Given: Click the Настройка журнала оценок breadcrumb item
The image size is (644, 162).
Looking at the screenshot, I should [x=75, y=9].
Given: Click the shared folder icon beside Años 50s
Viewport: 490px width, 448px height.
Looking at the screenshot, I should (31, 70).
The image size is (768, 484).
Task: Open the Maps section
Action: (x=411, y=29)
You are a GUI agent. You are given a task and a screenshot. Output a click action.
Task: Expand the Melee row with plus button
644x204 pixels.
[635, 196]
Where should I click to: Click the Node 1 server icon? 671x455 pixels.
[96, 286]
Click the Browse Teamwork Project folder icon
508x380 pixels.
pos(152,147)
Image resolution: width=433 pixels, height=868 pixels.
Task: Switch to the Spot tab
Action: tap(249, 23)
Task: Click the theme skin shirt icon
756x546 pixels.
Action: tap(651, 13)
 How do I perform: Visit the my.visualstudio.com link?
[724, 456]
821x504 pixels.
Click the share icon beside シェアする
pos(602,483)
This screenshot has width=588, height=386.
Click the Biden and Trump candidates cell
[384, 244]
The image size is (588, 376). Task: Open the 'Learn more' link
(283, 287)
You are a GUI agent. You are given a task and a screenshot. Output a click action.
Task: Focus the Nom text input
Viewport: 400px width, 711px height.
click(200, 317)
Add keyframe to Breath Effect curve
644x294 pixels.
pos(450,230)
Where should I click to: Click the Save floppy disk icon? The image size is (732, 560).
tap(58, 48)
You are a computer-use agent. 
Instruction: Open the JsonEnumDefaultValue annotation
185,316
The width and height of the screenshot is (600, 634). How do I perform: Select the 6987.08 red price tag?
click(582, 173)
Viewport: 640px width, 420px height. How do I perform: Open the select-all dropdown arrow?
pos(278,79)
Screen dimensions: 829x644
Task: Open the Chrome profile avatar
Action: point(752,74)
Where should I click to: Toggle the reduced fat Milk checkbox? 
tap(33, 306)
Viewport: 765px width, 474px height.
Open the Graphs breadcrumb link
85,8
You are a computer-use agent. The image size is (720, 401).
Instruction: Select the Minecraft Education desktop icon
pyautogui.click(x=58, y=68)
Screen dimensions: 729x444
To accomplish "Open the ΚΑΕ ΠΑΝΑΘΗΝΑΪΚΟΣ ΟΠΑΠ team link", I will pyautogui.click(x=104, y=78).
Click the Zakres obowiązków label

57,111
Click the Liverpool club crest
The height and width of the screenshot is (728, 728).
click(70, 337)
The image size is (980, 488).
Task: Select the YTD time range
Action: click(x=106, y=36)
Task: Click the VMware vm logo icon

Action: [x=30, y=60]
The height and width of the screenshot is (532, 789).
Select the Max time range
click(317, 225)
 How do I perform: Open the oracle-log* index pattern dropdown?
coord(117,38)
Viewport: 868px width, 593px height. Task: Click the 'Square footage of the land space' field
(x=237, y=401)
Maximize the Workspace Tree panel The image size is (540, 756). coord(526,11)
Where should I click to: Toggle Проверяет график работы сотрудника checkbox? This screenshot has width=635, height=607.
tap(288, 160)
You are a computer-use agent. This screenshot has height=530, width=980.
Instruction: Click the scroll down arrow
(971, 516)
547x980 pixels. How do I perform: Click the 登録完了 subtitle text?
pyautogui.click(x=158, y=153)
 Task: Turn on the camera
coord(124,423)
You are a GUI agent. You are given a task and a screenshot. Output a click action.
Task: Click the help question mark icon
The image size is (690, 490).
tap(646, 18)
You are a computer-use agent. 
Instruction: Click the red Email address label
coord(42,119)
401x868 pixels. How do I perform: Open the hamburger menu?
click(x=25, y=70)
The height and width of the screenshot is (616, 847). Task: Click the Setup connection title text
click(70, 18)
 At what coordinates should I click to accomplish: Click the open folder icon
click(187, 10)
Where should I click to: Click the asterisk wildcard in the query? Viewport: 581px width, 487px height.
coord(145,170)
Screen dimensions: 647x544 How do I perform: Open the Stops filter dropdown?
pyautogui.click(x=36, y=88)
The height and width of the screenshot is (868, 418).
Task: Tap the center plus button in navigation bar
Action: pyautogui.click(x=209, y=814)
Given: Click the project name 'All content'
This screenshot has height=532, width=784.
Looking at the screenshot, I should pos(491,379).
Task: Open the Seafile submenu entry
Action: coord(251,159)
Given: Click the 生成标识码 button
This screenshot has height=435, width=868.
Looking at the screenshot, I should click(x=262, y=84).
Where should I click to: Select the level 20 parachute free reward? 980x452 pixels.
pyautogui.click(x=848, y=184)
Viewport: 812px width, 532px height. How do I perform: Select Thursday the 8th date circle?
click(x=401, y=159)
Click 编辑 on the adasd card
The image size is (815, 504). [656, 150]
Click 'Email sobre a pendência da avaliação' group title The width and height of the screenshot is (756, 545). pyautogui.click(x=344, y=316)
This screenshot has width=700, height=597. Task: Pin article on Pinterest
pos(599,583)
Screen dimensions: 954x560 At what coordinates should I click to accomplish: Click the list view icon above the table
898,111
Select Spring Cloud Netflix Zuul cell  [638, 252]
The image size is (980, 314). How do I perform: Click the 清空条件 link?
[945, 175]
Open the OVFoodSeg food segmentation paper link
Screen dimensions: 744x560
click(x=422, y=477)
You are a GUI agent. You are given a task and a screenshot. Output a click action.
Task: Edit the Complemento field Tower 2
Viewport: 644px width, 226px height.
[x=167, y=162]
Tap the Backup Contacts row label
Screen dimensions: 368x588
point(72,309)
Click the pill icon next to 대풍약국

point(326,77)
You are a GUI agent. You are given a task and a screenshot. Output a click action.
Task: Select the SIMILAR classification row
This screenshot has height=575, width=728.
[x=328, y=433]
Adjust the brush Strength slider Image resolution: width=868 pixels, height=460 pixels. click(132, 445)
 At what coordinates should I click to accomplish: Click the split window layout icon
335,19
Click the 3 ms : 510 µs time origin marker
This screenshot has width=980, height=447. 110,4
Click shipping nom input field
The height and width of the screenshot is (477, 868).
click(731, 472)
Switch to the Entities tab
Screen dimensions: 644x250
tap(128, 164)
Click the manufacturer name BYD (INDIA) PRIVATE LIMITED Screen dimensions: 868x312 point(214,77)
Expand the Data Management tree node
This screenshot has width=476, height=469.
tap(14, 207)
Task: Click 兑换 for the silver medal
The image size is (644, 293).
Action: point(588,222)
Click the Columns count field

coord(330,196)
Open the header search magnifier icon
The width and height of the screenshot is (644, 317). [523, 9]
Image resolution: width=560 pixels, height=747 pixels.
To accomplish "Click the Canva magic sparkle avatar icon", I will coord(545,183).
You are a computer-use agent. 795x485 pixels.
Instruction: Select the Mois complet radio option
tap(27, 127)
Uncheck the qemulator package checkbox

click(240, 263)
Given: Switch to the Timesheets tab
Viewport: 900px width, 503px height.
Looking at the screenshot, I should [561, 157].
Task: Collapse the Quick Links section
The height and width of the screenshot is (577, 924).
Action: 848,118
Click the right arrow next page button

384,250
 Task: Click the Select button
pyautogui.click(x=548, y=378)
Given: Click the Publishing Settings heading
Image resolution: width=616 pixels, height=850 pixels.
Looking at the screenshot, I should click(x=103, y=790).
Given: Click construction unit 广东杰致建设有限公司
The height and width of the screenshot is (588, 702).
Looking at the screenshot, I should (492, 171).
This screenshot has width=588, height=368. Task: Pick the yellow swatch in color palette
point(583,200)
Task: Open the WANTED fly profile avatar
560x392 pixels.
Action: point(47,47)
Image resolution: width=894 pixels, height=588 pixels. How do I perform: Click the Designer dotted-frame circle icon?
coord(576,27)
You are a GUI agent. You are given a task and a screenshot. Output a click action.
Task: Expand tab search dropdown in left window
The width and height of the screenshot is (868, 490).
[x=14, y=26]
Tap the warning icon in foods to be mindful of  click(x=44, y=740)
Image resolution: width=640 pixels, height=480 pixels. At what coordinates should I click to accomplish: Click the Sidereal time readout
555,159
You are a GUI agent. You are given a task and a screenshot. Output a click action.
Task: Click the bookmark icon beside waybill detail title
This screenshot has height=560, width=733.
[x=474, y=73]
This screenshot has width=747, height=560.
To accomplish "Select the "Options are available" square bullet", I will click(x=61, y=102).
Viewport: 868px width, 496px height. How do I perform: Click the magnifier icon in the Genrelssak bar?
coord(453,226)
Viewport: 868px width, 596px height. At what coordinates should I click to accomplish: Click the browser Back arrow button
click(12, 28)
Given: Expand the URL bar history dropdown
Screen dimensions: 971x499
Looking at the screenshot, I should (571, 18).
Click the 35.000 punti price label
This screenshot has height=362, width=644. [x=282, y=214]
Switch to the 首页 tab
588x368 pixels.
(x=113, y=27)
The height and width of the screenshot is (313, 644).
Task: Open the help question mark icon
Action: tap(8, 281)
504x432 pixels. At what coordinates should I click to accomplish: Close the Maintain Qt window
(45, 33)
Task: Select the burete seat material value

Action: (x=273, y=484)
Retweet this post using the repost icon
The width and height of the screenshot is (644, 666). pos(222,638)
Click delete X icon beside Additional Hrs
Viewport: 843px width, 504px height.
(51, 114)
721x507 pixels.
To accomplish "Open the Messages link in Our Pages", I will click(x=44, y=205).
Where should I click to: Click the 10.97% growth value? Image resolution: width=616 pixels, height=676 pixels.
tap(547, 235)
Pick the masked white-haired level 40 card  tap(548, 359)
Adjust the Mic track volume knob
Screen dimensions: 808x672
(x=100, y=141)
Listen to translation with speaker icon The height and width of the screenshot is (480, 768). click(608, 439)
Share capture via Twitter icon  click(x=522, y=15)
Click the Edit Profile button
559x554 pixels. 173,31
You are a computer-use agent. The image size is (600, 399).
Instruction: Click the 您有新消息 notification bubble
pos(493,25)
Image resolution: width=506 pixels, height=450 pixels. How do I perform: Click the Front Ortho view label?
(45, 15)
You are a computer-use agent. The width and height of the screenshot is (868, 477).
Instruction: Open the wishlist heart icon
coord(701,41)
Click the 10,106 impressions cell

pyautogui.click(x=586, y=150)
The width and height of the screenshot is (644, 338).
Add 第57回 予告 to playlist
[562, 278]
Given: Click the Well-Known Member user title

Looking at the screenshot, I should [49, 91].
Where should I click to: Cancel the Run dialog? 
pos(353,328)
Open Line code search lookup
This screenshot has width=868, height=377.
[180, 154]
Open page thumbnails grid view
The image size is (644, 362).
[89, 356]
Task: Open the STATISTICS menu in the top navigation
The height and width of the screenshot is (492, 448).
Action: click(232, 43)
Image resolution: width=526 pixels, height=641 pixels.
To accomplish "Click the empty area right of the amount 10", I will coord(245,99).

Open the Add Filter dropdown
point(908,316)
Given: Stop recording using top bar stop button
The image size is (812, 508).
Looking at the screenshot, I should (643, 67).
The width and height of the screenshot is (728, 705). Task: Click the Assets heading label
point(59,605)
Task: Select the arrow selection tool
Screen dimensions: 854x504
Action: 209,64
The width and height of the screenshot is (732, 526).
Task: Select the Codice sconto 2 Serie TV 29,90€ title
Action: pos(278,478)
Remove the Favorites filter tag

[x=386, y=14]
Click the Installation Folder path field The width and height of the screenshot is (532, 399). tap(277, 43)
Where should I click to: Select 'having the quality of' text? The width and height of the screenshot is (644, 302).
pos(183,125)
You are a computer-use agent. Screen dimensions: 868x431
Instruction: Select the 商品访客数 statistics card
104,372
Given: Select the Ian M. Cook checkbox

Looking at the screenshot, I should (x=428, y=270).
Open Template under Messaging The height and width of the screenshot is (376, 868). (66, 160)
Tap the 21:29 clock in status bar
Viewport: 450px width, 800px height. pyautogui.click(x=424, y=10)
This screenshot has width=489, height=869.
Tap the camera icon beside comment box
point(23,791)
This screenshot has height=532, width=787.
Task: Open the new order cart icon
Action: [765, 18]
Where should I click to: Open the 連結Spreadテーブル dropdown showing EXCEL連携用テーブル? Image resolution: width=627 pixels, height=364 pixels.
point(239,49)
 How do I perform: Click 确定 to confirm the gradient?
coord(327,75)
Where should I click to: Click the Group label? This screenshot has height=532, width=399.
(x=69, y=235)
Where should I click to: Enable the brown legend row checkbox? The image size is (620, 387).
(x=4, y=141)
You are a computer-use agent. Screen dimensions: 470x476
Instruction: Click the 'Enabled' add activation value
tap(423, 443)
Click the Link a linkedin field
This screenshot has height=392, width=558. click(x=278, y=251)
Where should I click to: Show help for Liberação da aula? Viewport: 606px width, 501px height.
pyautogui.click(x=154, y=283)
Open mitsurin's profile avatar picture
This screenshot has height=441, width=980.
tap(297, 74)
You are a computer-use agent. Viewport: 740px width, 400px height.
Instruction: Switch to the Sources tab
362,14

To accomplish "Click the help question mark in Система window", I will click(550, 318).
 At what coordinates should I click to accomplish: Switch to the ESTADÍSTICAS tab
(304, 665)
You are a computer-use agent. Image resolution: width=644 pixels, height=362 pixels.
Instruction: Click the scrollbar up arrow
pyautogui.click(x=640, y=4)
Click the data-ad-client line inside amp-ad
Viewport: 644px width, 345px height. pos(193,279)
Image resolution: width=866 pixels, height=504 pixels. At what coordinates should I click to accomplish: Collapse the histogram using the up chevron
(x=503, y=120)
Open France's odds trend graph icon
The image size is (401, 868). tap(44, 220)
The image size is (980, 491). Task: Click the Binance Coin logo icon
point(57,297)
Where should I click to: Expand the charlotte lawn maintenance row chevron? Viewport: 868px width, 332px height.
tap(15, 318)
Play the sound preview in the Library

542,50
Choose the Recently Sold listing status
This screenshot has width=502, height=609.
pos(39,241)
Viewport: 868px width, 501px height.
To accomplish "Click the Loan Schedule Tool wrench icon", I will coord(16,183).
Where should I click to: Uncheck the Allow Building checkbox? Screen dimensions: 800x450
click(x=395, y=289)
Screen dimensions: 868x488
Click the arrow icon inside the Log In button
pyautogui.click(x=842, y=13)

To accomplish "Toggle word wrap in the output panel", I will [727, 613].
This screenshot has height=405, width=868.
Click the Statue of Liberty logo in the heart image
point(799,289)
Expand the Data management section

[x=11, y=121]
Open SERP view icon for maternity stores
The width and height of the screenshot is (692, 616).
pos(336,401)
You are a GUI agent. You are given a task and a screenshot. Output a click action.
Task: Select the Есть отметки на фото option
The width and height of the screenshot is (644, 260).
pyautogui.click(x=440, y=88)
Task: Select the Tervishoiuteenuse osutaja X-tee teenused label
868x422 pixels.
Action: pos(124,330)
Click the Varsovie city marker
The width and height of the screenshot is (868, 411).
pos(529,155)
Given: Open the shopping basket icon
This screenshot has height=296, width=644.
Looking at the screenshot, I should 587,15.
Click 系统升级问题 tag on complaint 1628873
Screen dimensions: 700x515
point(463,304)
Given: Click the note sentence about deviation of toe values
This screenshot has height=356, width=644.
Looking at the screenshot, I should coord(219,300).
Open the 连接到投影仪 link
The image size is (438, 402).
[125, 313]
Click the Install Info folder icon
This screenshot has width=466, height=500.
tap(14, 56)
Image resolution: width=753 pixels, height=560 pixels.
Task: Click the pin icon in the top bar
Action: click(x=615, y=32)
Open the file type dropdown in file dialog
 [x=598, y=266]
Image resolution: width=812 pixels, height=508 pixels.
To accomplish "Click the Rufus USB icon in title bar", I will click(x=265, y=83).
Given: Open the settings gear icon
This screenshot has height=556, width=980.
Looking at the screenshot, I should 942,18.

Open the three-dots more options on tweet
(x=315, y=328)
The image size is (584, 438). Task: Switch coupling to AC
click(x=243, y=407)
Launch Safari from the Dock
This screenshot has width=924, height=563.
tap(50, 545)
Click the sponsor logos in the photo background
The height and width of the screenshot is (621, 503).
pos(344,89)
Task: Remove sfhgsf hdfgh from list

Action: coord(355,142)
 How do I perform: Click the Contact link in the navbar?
________________________________________
**Exercise prompt:**
Copy each line of the records that has "computer" in it.

**Written reply:**
You are a computer-use agent. 
You are a computer-use agent. The image size is (720, 401).
You are a computer-use agent. This screenshot has height=530, width=980.
You are a computer-use agent. 
You are a computer-use agent. 795x485 pixels.
You are a computer-use agent. The image size is (600, 399).
You are a computer-use agent. The width and height of the screenshot is (868, 477).
You are a computer-use agent. Screen dimensions: 868x431
You are a computer-use agent. Screen dimensions: 470x476
You are a computer-use agent. Viewport: 740px width, 400px height.
You are a computer-use agent. Image resolution: width=644 pixels, height=362 pixels.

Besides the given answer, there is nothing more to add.